* WRITTEN PROBLEM
Give all the records below as a Markdown table with the columns Row and Text. Put each line's number in Row and the line itself in Text, and leave out blank lines.

* THE INPUT
___

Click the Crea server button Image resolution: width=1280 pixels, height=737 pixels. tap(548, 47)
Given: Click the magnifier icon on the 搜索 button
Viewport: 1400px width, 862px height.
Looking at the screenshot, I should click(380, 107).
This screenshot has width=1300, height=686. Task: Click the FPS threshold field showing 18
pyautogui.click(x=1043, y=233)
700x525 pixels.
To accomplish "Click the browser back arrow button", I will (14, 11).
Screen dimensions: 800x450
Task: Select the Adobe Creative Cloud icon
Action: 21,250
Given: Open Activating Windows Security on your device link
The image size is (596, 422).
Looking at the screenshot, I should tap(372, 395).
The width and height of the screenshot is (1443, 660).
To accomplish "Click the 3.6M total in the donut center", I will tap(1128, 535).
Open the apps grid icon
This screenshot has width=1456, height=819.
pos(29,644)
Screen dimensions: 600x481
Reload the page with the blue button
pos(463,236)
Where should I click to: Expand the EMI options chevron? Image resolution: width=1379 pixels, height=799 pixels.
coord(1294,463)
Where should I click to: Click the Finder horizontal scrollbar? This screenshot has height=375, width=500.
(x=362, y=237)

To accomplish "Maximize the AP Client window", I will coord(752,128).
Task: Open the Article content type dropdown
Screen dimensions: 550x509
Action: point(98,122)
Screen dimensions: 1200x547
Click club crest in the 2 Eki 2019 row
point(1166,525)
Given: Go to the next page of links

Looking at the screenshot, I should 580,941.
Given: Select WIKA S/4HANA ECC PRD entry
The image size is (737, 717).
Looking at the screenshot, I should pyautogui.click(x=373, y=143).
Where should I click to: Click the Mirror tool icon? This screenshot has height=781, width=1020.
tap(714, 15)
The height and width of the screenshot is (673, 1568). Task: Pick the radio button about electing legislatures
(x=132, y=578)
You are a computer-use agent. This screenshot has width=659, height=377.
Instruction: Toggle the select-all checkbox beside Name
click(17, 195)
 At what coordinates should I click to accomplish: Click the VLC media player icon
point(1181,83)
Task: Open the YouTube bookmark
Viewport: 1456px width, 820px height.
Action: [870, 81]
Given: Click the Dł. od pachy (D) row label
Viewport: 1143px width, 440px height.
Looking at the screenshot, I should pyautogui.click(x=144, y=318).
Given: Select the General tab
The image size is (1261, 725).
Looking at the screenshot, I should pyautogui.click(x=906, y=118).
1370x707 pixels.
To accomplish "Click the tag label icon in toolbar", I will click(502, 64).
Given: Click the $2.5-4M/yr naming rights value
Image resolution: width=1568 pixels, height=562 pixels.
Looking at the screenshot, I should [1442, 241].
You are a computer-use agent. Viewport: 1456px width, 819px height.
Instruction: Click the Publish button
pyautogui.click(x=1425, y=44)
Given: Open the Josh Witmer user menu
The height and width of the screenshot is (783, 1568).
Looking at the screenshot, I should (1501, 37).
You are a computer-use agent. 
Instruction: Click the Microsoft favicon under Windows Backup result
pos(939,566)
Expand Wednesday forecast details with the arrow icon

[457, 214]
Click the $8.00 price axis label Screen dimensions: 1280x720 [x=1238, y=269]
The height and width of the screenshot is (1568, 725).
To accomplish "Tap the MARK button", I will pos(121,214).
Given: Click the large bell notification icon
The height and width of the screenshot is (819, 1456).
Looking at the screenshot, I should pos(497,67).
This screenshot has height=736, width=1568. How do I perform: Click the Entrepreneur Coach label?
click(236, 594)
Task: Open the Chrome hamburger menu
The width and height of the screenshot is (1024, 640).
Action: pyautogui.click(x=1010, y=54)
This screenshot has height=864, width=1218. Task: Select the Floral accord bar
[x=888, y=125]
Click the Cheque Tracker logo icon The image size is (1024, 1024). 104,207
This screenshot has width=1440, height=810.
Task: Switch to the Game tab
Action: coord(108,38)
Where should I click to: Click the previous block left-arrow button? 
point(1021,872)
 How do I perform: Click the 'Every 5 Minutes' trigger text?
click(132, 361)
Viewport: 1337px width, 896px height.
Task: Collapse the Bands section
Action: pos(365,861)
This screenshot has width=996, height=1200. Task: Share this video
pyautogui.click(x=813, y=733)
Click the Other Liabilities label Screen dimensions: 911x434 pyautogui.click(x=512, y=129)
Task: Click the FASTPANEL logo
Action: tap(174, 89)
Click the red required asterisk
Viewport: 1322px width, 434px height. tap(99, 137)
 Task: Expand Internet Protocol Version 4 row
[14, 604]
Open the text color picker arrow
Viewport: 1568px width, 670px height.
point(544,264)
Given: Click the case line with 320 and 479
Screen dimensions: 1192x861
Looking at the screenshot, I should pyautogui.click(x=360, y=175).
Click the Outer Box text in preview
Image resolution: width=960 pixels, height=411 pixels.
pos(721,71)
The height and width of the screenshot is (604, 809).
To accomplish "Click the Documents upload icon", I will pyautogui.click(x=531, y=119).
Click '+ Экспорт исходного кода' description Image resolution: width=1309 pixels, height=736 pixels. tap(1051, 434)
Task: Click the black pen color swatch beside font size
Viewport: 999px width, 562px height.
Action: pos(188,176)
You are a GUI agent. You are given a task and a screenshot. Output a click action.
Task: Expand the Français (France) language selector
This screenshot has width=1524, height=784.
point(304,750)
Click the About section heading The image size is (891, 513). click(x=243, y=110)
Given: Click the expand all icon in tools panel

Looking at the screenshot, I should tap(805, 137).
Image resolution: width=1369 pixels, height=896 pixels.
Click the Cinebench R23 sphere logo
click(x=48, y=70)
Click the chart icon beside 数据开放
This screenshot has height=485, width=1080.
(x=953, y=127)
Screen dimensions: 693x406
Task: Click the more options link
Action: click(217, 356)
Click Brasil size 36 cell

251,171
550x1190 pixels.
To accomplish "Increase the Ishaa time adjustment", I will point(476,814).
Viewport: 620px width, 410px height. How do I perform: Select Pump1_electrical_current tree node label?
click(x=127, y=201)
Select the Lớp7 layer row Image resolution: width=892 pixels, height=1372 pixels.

___

* WORKED ANSWER
| Row | Text |
|---|---|
| 1 | Click the Crea server button Image resolution: width=1280 pixels, height=737 pixels. tap(548, 47) |
| 2 | Given: Click the magnifier icon on the 搜索 button |
| 3 | Viewport: 1400px width, 862px height. |
| 4 | Looking at the screenshot, I should click(380, 107). |
| 5 | This screenshot has width=1300, height=686. Task: Click the FPS threshold field showing 18 |
| 6 | pyautogui.click(x=1043, y=233) |
| 7 | 700x525 pixels. |
| 8 | To accomplish "Click the browser back arrow button", I will (14, 11). |
| 9 | Screen dimensions: 800x450 |
| 10 | Task: Select the Adobe Creative Cloud icon |
| 11 | Action: 21,250 |
| 12 | Given: Open Activating Windows Security on your device link |
| 13 | The image size is (596, 422). |
| 14 | Looking at the screenshot, I should tap(372, 395). |
| 15 | The width and height of the screenshot is (1443, 660). |
| 16 | To accomplish "Click the 3.6M total in the donut center", I will tap(1128, 535). |
| 17 | Open the apps grid icon |
| 18 | This screenshot has width=1456, height=819. |
| 19 | pos(29,644) |
| 20 | Screen dimensions: 600x481 |
| 21 | Reload the page with the blue button |
| 22 | pos(463,236) |
| 23 | Where should I click to: Expand the EMI options chevron? Image resolution: width=1379 pixels, height=799 pixels. |
| 24 | coord(1294,463) |
| 25 | Where should I click to: Click the Finder horizontal scrollbar? This screenshot has height=375, width=500. |
| 26 | (x=362, y=237) |
| 27 | To accomplish "Maximize the AP Client window", I will coord(752,128). |
| 28 | Task: Open the Article content type dropdown |
| 29 | Screen dimensions: 550x509 |
| 30 | Action: point(98,122) |
| 31 | Screen dimensions: 1200x547 |
| 32 | Click club crest in the 2 Eki 2019 row |
| 33 | point(1166,525) |
| 34 | Given: Go to the next page of links |
| 35 | Looking at the screenshot, I should 580,941. |
| 36 | Given: Select WIKA S/4HANA ECC PRD entry |
| 37 | The image size is (737, 717). |
| 38 | Looking at the screenshot, I should pyautogui.click(x=373, y=143). |
| 39 | Where should I click to: Click the Mirror tool icon? This screenshot has height=781, width=1020. |
| 40 | tap(714, 15) |
| 41 | The height and width of the screenshot is (673, 1568). Task: Pick the radio button about electing legislatures |
| 42 | (x=132, y=578) |
| 43 | You are a computer-use agent. This screenshot has width=659, height=377. |
| 44 | Instruction: Toggle the select-all checkbox beside Name |
| 45 | click(17, 195) |
| 46 |  At what coordinates should I click to accomplish: Click the VLC media player icon |
| 47 | point(1181,83) |
| 48 | Task: Open the YouTube bookmark |
| 49 | Viewport: 1456px width, 820px height. |
| 50 | Action: [870, 81] |
| 51 | Given: Click the Dł. od pachy (D) row label |
| 52 | Viewport: 1143px width, 440px height. |
| 53 | Looking at the screenshot, I should pyautogui.click(x=144, y=318). |
| 54 | Given: Select the General tab |
| 55 | The image size is (1261, 725). |
| 56 | Looking at the screenshot, I should pyautogui.click(x=906, y=118). |
| 57 | 1370x707 pixels. |
| 58 | To accomplish "Click the tag label icon in toolbar", I will click(502, 64). |
| 59 | Given: Click the $2.5-4M/yr naming rights value |
| 60 | Image resolution: width=1568 pixels, height=562 pixels. |
| 61 | Looking at the screenshot, I should [1442, 241]. |
| 62 | You are a computer-use agent. Viewport: 1456px width, 819px height. |
| 63 | Instruction: Click the Publish button |
| 64 | pyautogui.click(x=1425, y=44) |
| 65 | Given: Open the Josh Witmer user menu |
| 66 | The height and width of the screenshot is (783, 1568). |
| 67 | Looking at the screenshot, I should (1501, 37). |
| 68 | You are a computer-use agent.  |
| 69 | Instruction: Click the Microsoft favicon under Windows Backup result |
| 70 | pos(939,566) |
| 71 | Expand Wednesday forecast details with the arrow icon |
| 72 | [457, 214] |
| 73 | Click the $8.00 price axis label Screen dimensions: 1280x720 [x=1238, y=269] |
| 74 | The height and width of the screenshot is (1568, 725). |
| 75 | To accomplish "Tap the MARK button", I will pos(121,214). |
| 76 | Given: Click the large bell notification icon |
| 77 | The height and width of the screenshot is (819, 1456). |
| 78 | Looking at the screenshot, I should pos(497,67). |
| 79 | This screenshot has height=736, width=1568. How do I perform: Click the Entrepreneur Coach label? |
| 80 | click(236, 594) |
| 81 | Task: Open the Chrome hamburger menu |
| 82 | The width and height of the screenshot is (1024, 640). |
| 83 | Action: pyautogui.click(x=1010, y=54) |
| 84 | This screenshot has height=864, width=1218. Task: Select the Floral accord bar |
| 85 | [x=888, y=125] |
| 86 | Click the Cheque Tracker logo icon The image size is (1024, 1024). 104,207 |
| 87 | This screenshot has width=1440, height=810. |
| 88 | Task: Switch to the Game tab |
| 89 | Action: coord(108,38) |
| 90 | Where should I click to: Click the previous block left-arrow button?  |
| 91 | point(1021,872) |
| 92 |  How do I perform: Click the 'Every 5 Minutes' trigger text? |
| 93 | click(132, 361) |
| 94 | Viewport: 1337px width, 896px height. |
| 95 | Task: Collapse the Bands section |
| 96 | Action: pos(365,861) |
| 97 | This screenshot has width=996, height=1200. Task: Share this video |
| 98 | pyautogui.click(x=813, y=733) |
| 99 | Click the Other Liabilities label Screen dimensions: 911x434 pyautogui.click(x=512, y=129) |
| 100 | Task: Click the FASTPANEL logo |
| 101 | Action: tap(174, 89) |
| 102 | Click the red required asterisk |
| 103 | Viewport: 1322px width, 434px height. tap(99, 137) |
| 104 |  Task: Expand Internet Protocol Version 4 row |
| 105 | [14, 604] |
| 106 | Open the text color picker arrow |
| 107 | Viewport: 1568px width, 670px height. |
| 108 | point(544,264) |
| 109 | Given: Click the case line with 320 and 479 |
| 110 | Screen dimensions: 1192x861 |
| 111 | Looking at the screenshot, I should pyautogui.click(x=360, y=175). |
| 112 | Click the Outer Box text in preview |
| 113 | Image resolution: width=960 pixels, height=411 pixels. |
| 114 | pos(721,71) |
| 115 | The height and width of the screenshot is (604, 809). |
| 116 | To accomplish "Click the Documents upload icon", I will pyautogui.click(x=531, y=119). |
| 117 | Click '+ Экспорт исходного кода' description Image resolution: width=1309 pixels, height=736 pixels. tap(1051, 434) |
| 118 | Task: Click the black pen color swatch beside font size |
| 119 | Viewport: 999px width, 562px height. |
| 120 | Action: pos(188,176) |
| 121 | You are a GUI agent. You are given a task and a screenshot. Output a click action. |
| 122 | Task: Expand the Français (France) language selector |
| 123 | This screenshot has width=1524, height=784. |
| 124 | point(304,750) |
| 125 | Click the About section heading The image size is (891, 513). click(x=243, y=110) |
| 126 | Given: Click the expand all icon in tools panel |
| 127 | Looking at the screenshot, I should tap(805, 137). |
| 128 | Image resolution: width=1369 pixels, height=896 pixels. |
| 129 | Click the Cinebench R23 sphere logo |
| 130 | click(x=48, y=70) |
| 131 | Click the chart icon beside 数据开放 |
| 132 | This screenshot has height=485, width=1080. |
| 133 | (x=953, y=127) |
| 134 | Screen dimensions: 693x406 |
| 135 | Task: Click the more options link |
| 136 | Action: click(217, 356) |
| 137 | Click Brasil size 36 cell |
| 138 | 251,171 |
| 139 | 550x1190 pixels. |
| 140 | To accomplish "Increase the Ishaa time adjustment", I will point(476,814). |
| 141 | Viewport: 620px width, 410px height. How do I perform: Select Pump1_electrical_current tree node label? |
| 142 | click(x=127, y=201) |
| 143 | Select the Lớp7 layer row Image resolution: width=892 pixels, height=1372 pixels. |